Sir Philip Carter Goodhart (3 November 1925 – 5 July 2015) was a British Conservative politician, the son of Arthur Lehman Goodhart.

==Biography==
Goodhart attended the Hotchkiss School in Lakeville, Connecticut. He contested Consett in 1950 while still a student at Trinity College, Cambridge. He was elected Member of Parliament for Beckenham at a 1957 by-election, and continued to represent the seat until his retirement in 1992. He made his maiden speech on army equipment and later on in life became involved in the preservation of warships, to which he devoted much time and about which he also published books.

In his book Referendum (1971), Goodhart argued that the EEC membership referendum, then under discussion in the context of the United Kingdom (UK) joining the European Economic Community (EEC), could in fact serve to entrench constitutional safeguards that the UK lacked, quoting Arthur Balfour's contribution to the debate on the Parliament Bill (later the Parliament Act 1911): "In the referendum lies our hope of getting the sort of constitutional security which every other country but our own enjoys ..." (Referendum, ). He wrote an account of the 1975 referendum campaign, Full-hearted Consent (1975), and also The 1922: The Story of the 1922 Committee (1973).
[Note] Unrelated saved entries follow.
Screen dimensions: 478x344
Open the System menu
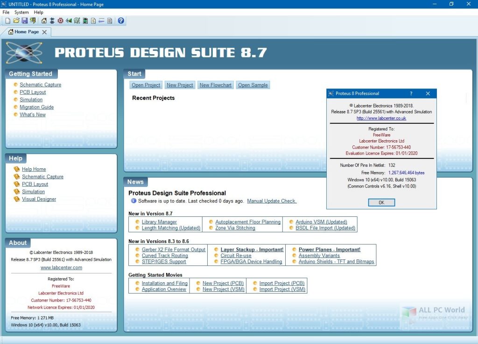pyautogui.click(x=21, y=12)
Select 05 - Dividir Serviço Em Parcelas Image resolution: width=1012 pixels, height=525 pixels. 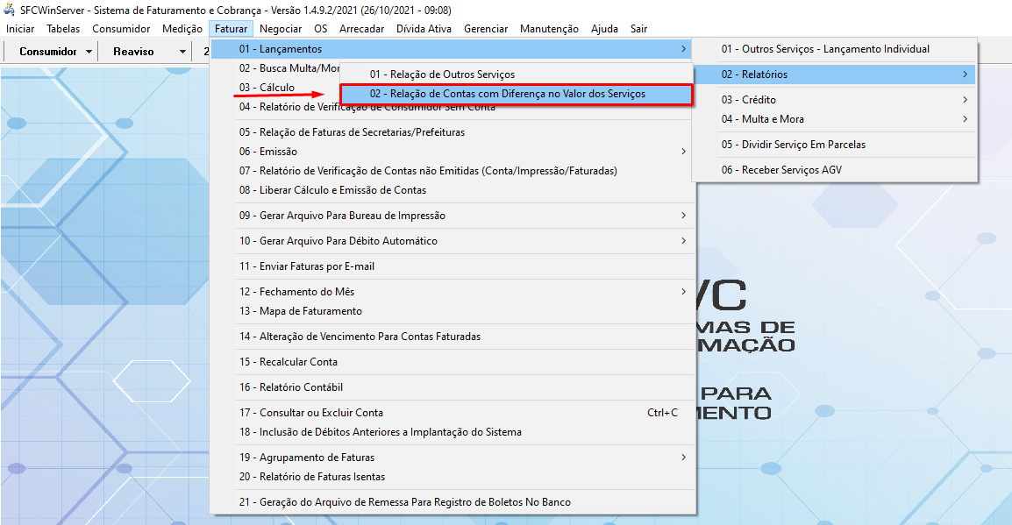click(x=794, y=145)
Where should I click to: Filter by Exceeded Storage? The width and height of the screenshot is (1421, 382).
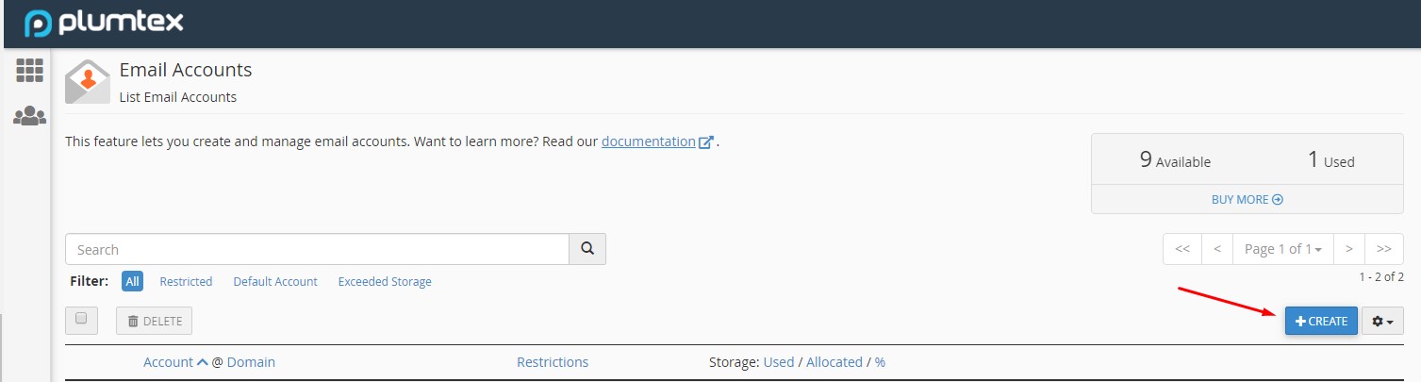(385, 281)
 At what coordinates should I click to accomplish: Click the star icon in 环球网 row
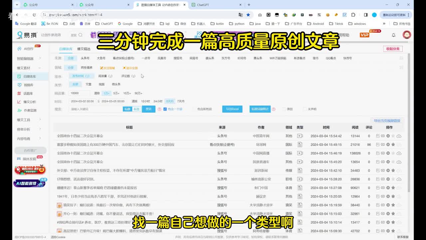(x=393, y=145)
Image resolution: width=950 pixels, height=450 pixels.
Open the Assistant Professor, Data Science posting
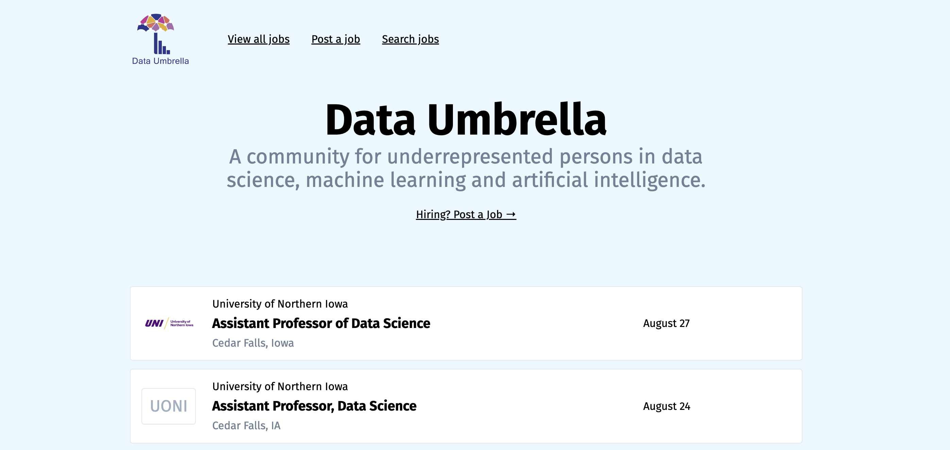(x=314, y=406)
Goodhart was a junior Northern Ireland minister (1979–1981) and a junior defence minister (1981). He was also a member of the Founding Council of the Rothermere American Institute at the University of Oxford.
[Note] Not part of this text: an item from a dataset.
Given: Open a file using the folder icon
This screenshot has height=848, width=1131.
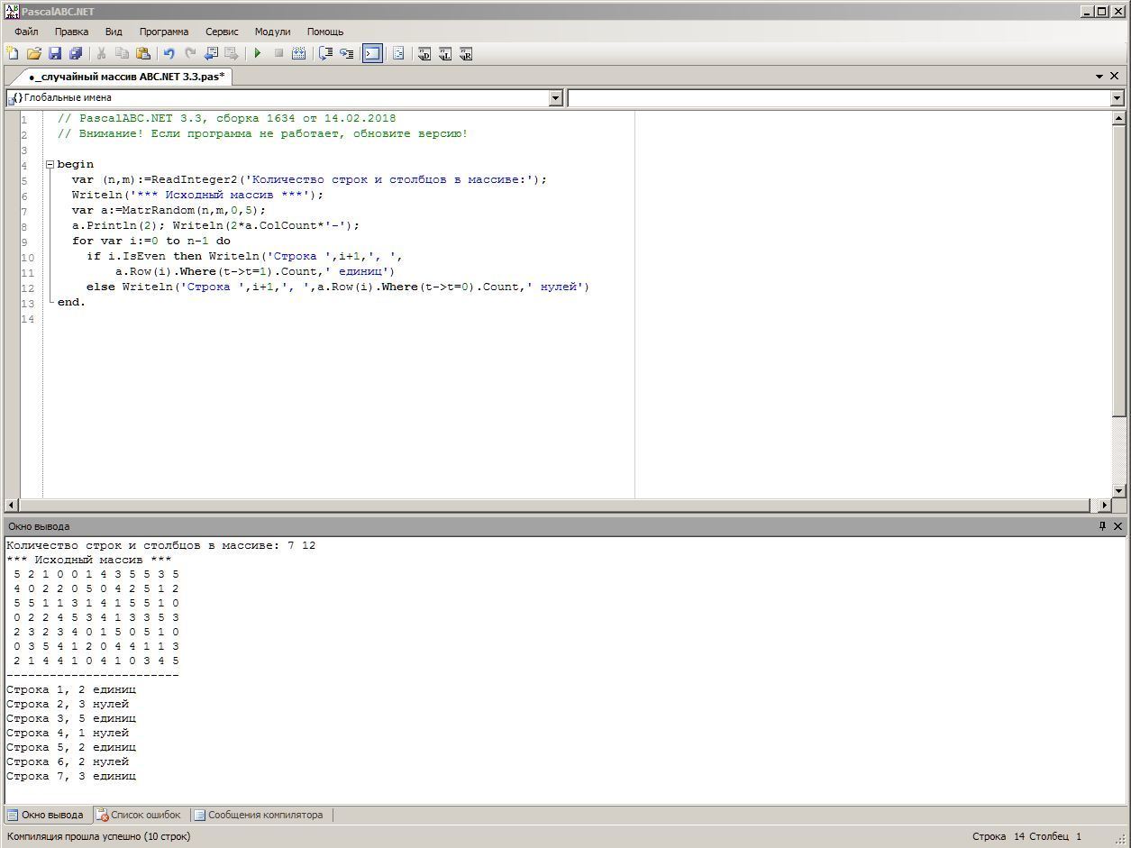Looking at the screenshot, I should click(33, 54).
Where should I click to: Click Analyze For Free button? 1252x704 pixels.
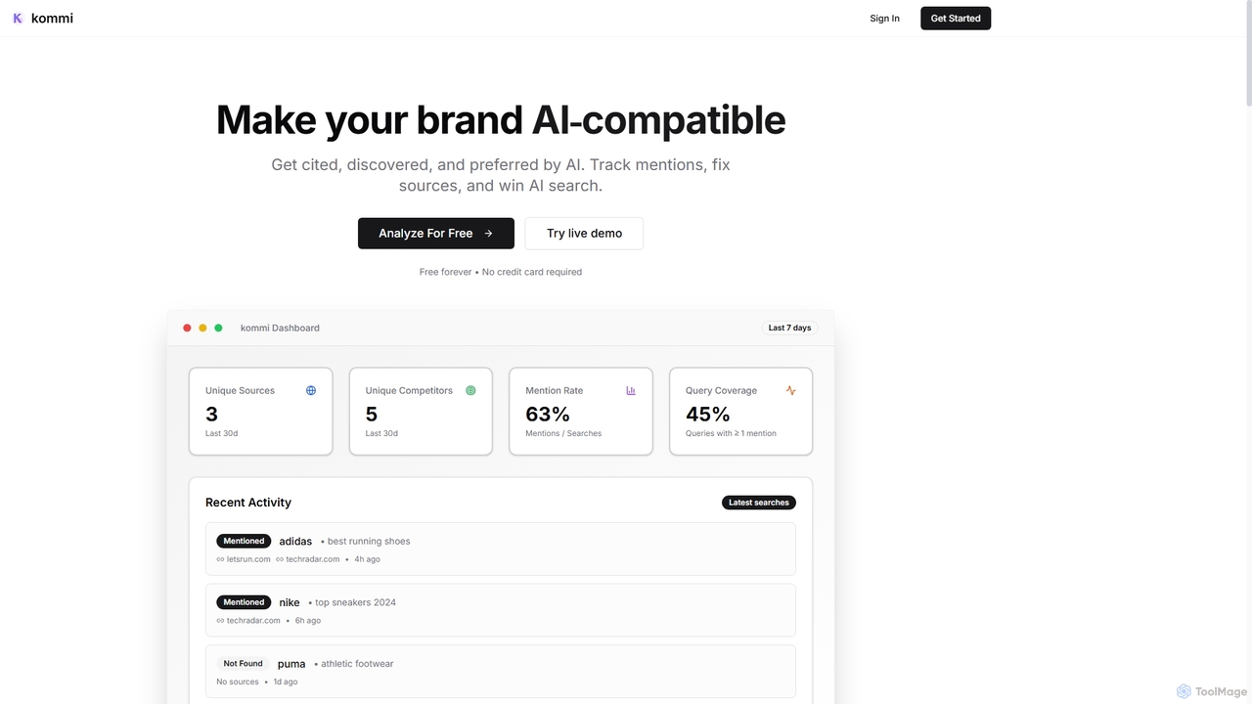tap(436, 234)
In 1950, Goodhart married Valerie Forbes Winant (died 2014), a niece of John Gilbert Winant. They had seven children: Arthur, Sarah, David, Rachel, Harriet, Rebecca and Daniel. The couple lived in Whitebarn, Youlbury Woods, Oxford. Goodhart died in 2015, aged 89. His son David is the director of the Demos thinktank and writes for Prospect magazine.

== Works ==
- Goodhart, Philip (1958). "The Hunt for Kimathi"
- Goodhart, Philip (1965). "Fifty ships that saved the world : the foundation of the Anglo-American alliance"
- Goodhart, Philip (1968). "War Without Weapons"
- Goodhart, Philip (1971). "Referendum"
- Goodhart, Philip (1973). "The 1922: The Story of the 1922 Committee"
- Goodhart, Philip (1976). "Full-hearted Consent: Story of the Referendum Campaign and the Campaign for the Referendum"
- Goodhart, Philip (2005). "The Royal Americans"

==Sources==
- Wood, Alan (1987). ""The Times" Guide to the House of Commons"
- Flade, Roland (1999). "The Lehmans: From Rimpar to the New World: A Family History"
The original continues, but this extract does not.